STEFANA LUPU
"Noto che l’improvvisazione funziona solo dopo che ho giá ottenuto i miei scatti sicuri, per il resto la evito."
Dopo una laurea in grafica in Italia e una in psicologia a Bucarest Stefana ha deciso di trasferirsi permanentemente nella "piccola Parigi" dove attualmente lavora in un duo fotografico insieme al suo compagno.
Le abbiamo fatto qualche domanda a proposito del suo operato.
Credi che il tuo gusto personale ti sia d'aiuto nel tuo lavoro?

Fino a un certo punto, perché il gusto personale è di per sé limitante. Quello che serve sviluppare è il gusto, generico e universale, senza il quale sarebbe difficile operare dato che ne fai uso in fase di ricerca, in fase di scatto, in fase di selezione e in fase di post. Hai questi quattro momenti distinti per renderti conto di star facendo una cazzata, e in fotografia è molto facile cadere nel ridicolo, la considero la mia paura più grande. Il gusto è il tuo faro guida, che sia personale o no poco conta, io lo vedo come un muscolo che puoi allenare attraverso l’osservazione di materiale visuale di vario genere. Qualsiasi cosa conta, puoi trovare l’armonia nel catalogo dell’Esselunga.
Vedendo a che punto sei arrivata nel tuo percorso lavorativo, è come te lo saresti aspettata? E come ti aspetti il futuro?
Sono appena partita. Scatto da tre anni quindi puoi considerarmi ancora una junior nonostante faccia parte di un duo di cui l’altra metà, nella vita e sul lavoro, ha qualche anno di esperienza in più. Non mi considero un genio con una visione o graziata dal dono, quindi il salto di qualità lo posso effettuare solo attraverso esercizio e ripetizione, ma ho l’occhio abbastanza formato per sapere che quello che faccio non è ancora abbastanza.

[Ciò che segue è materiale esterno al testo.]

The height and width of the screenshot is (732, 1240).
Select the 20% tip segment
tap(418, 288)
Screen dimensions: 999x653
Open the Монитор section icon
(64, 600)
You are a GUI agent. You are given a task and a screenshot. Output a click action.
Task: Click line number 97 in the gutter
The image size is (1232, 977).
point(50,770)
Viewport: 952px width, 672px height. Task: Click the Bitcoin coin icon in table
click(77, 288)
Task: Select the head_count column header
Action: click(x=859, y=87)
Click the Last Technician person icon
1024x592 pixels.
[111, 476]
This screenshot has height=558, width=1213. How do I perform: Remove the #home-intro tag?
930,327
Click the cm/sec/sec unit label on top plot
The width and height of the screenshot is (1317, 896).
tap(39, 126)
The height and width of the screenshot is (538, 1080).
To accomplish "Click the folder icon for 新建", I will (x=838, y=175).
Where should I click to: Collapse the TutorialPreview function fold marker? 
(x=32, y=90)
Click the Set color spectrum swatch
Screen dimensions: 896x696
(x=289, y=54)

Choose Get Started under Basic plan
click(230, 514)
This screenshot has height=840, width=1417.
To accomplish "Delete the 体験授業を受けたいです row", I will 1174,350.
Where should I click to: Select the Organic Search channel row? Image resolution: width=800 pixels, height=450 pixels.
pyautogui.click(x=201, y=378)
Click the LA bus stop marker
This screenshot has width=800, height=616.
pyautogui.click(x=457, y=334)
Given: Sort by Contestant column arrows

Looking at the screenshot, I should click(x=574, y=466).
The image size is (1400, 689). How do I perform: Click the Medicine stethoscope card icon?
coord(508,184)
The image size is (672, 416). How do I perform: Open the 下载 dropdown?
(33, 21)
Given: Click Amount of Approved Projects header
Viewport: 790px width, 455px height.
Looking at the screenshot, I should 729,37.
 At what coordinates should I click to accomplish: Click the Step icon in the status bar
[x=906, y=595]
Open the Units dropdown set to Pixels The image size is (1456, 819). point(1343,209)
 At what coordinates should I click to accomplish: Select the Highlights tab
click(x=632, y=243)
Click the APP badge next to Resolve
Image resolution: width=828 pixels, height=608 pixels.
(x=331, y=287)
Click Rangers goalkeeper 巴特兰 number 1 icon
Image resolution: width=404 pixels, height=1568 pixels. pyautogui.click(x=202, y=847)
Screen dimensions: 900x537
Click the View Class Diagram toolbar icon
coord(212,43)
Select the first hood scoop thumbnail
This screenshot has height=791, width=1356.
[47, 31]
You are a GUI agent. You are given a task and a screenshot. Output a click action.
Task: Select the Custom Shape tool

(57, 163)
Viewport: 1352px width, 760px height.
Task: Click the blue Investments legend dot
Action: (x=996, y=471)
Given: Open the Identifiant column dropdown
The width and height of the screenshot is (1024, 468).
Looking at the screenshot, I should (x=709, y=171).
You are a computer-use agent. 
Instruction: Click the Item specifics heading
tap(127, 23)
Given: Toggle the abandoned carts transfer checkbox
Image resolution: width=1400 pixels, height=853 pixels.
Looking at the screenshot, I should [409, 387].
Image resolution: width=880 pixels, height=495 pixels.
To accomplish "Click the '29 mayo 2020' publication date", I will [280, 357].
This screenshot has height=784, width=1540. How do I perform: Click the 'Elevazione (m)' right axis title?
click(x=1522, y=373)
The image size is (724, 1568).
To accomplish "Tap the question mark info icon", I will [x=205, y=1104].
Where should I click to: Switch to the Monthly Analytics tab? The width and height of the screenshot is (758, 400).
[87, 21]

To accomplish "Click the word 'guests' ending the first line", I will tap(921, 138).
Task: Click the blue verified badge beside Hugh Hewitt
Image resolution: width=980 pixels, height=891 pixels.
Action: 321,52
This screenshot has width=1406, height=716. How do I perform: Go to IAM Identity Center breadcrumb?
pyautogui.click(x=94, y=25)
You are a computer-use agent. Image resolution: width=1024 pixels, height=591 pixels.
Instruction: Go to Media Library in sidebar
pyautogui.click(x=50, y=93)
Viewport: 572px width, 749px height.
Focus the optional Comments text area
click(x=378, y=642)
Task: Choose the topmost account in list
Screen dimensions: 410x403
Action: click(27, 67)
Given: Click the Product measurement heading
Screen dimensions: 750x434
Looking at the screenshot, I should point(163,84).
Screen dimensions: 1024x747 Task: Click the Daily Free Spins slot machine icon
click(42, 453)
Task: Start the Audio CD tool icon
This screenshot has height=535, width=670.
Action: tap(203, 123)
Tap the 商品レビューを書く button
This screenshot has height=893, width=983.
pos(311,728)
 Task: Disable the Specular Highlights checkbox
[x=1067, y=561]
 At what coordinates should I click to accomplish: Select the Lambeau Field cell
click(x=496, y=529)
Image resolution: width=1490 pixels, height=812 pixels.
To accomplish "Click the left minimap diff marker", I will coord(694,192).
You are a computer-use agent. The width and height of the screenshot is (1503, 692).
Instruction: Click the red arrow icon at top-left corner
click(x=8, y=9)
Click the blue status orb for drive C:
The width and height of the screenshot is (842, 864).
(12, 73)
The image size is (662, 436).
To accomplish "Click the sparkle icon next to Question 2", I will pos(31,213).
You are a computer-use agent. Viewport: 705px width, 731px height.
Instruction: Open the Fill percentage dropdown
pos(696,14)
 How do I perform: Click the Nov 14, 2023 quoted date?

Non penso mai apertamente al futuro, mi mette ansia.
Come descriveresti la tua identità creativa?
In quello che faccio ritrovo molto l’estetica del design grafico, che è stato il mio primo approccio alla creatività. Credo che a livello cognitivo in fase di ritocco faccio uso degli stessi processi mentali che in passato usavo in grafica. Il mio occhio trova conforto in allineamenti al limite del maniacale, blocchi di colore, un’estetica semplice e pulita. Il rapporto con i miei modelli non è di superiorità come spesso vedo succedere, evito apertamente di mostrarmi autoritaria perché considero inibisca, e ho bisogno che non accada. L’unico caso in cui mi concedo di dire “stop, ferma tutto” è quando la modella, solitamente agli inizi, entra in pieno archetipo di donna vogliosa e arrapata. Occhi chiusi, bocca aperta, mani sul collo. NOOOO, voglio rappresentarti come un essere divino, innocente, immateriale, che non desidera, non é presente, non é guidato dagli istinti. Chiudi quella bocca!
Organizzi sempre allo stesso modo i tuoi lavori?
Sì, mi piace arrivare preparata sul set, mi fa sentire in controllo e allevia la mia ansia di base. Se posso arrivo anche mezz’ora prima del call time. Noto che l’improvvisazione funziona solo dopo che ho già ottenuto i miei scatti sicuri, per il resto la evito. Mi presento sempre con reference per tutto quello a cui puoi pensare: luci, tonalità, pose, espressioni, inquadrature, capelli, make-up, styling. Se tutto va come programmato, lo scatto in sé diventa il momento meno importante; il vero lavoro lo fa il tipo di luce, il modo in cui si dirige il posare, la selezione finale e l’editing.